__EXERCISE GOAL__: Would you copy every line of the listing below that includes the word "Disabled"?

__DATA FOR THE TASK__:
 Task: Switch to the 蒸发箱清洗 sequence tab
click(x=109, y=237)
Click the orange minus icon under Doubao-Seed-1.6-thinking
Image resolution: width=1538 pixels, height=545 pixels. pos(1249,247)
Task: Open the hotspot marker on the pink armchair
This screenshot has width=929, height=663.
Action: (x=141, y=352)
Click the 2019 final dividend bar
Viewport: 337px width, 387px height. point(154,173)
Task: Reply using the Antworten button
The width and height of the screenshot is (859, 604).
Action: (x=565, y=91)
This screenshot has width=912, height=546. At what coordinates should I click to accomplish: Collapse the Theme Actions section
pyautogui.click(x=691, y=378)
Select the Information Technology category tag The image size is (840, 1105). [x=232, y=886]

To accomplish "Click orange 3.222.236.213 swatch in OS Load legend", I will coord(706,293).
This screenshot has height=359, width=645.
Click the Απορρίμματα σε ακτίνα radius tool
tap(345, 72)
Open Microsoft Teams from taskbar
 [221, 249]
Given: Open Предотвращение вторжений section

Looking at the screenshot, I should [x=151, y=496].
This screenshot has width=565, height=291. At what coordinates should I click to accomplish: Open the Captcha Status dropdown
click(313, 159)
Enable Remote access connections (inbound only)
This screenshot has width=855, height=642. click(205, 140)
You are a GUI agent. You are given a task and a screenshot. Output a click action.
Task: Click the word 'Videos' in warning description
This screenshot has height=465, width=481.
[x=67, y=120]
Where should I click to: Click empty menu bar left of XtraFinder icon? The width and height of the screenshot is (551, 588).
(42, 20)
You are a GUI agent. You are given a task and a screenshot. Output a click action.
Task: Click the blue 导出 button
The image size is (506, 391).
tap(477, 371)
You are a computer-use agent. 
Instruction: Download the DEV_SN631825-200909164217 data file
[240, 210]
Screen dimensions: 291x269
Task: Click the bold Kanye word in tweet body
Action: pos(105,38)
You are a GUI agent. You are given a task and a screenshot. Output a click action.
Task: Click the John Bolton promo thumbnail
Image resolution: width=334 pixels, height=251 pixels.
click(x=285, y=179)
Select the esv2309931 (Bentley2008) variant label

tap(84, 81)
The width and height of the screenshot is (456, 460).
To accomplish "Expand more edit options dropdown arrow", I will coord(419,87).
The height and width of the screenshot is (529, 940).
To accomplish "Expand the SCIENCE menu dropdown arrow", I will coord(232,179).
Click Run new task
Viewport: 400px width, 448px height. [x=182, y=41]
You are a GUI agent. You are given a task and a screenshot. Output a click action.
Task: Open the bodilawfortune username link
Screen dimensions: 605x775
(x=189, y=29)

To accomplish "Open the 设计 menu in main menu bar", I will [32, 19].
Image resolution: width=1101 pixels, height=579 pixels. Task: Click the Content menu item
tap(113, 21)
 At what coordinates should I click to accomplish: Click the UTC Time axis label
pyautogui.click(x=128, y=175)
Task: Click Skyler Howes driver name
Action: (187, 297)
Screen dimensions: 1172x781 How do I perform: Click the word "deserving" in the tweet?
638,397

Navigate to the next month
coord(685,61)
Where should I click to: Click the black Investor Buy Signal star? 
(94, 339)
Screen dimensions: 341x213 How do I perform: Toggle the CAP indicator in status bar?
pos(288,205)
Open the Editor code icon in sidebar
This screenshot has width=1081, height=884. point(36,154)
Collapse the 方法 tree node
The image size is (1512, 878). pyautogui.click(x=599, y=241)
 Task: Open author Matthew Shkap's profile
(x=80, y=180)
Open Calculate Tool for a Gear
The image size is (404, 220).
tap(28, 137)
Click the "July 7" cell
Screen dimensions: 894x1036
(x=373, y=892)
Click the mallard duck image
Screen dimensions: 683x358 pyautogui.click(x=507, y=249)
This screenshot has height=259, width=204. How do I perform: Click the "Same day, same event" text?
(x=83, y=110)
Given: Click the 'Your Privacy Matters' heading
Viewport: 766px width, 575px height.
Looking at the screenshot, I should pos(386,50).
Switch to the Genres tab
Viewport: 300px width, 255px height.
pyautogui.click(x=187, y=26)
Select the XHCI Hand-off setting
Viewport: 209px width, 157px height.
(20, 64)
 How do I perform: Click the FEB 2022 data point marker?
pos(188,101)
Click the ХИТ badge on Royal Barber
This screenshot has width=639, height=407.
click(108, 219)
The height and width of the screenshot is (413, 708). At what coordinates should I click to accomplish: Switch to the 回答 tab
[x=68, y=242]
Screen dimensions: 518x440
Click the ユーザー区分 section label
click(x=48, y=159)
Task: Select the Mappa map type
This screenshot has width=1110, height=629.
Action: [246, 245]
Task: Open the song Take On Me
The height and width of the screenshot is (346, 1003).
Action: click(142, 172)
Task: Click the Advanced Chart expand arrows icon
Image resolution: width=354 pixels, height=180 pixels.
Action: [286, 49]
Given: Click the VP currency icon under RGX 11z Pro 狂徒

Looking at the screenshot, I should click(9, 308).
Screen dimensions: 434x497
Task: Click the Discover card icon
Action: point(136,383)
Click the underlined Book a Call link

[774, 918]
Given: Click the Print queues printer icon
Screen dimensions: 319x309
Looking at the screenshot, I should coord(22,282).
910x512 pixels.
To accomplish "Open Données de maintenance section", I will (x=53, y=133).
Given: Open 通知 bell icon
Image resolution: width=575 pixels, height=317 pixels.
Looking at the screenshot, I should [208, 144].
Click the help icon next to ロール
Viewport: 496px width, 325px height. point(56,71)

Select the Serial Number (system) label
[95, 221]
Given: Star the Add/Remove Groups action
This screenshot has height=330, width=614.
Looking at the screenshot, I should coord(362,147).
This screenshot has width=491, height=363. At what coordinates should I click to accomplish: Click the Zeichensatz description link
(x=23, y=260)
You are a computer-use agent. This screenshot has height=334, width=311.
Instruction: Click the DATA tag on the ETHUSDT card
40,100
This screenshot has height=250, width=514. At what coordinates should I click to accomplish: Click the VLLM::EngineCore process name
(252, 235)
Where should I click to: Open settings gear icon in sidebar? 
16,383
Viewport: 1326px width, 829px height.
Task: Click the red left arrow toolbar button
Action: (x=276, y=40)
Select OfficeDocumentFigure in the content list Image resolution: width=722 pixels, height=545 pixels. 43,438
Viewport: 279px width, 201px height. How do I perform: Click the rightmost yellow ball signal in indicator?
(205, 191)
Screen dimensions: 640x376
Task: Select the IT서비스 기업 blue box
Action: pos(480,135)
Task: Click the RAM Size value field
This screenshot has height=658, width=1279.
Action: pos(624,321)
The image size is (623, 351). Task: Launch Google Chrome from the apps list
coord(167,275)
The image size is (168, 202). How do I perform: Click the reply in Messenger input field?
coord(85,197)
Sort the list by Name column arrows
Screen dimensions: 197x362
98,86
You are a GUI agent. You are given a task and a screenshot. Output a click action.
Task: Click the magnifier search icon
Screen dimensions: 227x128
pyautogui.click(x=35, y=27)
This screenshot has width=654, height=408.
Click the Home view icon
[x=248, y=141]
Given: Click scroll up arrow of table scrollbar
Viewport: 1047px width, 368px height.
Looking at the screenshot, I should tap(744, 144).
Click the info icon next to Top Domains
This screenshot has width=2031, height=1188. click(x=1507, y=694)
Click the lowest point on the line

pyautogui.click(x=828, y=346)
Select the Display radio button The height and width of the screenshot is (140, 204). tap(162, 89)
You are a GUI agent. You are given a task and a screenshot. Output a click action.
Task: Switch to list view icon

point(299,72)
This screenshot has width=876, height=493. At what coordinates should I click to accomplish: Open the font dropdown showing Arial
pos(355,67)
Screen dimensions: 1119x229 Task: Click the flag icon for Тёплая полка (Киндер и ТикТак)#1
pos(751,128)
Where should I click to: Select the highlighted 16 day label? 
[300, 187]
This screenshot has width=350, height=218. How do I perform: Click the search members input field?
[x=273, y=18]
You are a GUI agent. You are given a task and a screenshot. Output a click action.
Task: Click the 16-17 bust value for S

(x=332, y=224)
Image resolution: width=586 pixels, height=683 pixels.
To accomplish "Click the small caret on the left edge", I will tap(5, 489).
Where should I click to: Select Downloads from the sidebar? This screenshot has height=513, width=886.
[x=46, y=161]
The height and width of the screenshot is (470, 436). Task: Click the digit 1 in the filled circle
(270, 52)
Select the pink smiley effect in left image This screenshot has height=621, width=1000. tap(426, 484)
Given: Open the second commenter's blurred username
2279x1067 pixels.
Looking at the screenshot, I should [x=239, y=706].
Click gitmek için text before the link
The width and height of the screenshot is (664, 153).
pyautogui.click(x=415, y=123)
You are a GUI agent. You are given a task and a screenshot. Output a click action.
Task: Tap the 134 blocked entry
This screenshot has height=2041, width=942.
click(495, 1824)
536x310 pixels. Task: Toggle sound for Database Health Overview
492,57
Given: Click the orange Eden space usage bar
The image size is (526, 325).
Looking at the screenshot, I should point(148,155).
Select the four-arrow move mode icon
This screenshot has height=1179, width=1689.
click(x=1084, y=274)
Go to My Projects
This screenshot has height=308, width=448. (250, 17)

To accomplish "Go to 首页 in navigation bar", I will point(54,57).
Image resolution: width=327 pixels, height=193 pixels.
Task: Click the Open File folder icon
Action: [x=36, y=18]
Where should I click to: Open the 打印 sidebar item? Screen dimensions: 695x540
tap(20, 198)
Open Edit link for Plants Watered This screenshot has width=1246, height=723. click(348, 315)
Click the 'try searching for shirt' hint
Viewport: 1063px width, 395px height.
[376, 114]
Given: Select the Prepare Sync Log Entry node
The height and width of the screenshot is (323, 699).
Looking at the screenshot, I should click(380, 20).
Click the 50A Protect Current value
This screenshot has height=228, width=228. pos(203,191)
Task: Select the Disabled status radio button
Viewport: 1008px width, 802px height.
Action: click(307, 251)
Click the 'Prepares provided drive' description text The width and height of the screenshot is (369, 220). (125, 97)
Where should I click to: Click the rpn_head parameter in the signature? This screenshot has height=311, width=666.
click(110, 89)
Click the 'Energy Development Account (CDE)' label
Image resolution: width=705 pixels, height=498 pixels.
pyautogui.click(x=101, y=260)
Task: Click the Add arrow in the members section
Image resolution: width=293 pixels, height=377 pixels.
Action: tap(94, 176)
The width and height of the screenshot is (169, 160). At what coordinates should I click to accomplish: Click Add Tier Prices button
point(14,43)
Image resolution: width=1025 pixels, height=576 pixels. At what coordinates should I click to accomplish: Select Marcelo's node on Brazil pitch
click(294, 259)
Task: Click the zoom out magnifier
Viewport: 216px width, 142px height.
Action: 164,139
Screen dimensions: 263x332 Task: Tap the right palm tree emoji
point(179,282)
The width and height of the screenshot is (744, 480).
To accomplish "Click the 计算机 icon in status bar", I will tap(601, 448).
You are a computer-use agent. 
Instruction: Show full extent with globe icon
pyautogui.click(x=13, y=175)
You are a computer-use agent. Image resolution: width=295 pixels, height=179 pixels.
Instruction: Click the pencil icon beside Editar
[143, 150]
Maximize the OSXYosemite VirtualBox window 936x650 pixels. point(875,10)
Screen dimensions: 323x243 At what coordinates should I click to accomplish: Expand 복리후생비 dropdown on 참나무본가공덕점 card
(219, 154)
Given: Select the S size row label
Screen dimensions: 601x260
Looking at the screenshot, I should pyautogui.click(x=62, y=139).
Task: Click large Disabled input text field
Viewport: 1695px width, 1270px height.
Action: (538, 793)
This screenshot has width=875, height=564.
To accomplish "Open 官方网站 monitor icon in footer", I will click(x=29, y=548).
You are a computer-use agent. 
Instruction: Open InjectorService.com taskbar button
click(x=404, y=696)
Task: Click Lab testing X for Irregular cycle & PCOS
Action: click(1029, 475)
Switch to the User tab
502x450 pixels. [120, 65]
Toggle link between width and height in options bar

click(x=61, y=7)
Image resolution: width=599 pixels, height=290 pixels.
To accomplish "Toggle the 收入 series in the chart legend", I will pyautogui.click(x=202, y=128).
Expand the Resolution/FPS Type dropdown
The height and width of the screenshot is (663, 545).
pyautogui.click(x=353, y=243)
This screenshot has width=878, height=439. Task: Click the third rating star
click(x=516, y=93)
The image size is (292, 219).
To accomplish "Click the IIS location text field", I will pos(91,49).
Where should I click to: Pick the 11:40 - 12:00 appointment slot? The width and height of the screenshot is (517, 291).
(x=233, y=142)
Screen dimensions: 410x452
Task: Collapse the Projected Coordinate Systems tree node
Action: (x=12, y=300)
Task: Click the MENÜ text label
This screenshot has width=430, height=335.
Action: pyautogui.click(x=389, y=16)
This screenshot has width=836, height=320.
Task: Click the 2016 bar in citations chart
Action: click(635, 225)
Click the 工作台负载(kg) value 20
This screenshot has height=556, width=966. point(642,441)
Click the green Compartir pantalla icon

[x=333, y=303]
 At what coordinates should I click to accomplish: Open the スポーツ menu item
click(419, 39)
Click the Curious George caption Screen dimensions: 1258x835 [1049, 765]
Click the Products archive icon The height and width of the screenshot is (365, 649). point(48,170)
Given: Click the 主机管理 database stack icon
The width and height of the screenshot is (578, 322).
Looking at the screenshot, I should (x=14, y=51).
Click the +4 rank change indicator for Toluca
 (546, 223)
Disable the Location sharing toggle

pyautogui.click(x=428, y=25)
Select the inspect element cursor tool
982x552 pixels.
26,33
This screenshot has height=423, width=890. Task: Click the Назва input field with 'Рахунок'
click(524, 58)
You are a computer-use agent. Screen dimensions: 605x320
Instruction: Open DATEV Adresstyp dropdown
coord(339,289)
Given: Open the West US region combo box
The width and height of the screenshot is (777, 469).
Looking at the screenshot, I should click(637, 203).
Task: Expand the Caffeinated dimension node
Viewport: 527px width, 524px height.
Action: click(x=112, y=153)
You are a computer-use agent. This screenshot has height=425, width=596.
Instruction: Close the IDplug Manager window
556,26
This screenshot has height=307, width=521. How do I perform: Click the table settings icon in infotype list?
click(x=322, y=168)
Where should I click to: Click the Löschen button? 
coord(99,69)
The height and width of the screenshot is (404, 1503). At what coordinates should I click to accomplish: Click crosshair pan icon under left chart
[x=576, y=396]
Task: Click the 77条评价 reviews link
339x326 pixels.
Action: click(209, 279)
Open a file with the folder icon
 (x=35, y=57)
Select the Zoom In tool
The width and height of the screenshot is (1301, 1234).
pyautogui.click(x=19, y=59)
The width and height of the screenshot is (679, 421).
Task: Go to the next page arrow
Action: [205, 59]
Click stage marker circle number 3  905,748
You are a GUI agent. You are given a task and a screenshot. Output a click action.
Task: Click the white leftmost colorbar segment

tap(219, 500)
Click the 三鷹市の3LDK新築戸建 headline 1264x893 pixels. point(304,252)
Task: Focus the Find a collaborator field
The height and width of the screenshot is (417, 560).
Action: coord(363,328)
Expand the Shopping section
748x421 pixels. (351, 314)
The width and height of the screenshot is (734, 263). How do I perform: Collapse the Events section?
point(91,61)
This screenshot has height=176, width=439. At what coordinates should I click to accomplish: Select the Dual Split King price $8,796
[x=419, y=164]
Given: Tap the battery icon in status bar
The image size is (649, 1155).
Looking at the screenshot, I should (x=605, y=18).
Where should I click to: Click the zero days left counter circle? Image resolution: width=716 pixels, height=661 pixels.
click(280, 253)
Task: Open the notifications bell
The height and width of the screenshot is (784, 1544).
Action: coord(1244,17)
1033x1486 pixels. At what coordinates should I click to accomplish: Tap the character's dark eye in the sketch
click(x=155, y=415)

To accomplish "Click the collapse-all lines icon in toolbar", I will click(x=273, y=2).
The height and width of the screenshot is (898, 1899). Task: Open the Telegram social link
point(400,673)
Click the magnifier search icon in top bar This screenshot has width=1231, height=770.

__SOLUTION TO THIS TASK__:
Task: Select the Disabled status radio button
Task: Click large Disabled input text field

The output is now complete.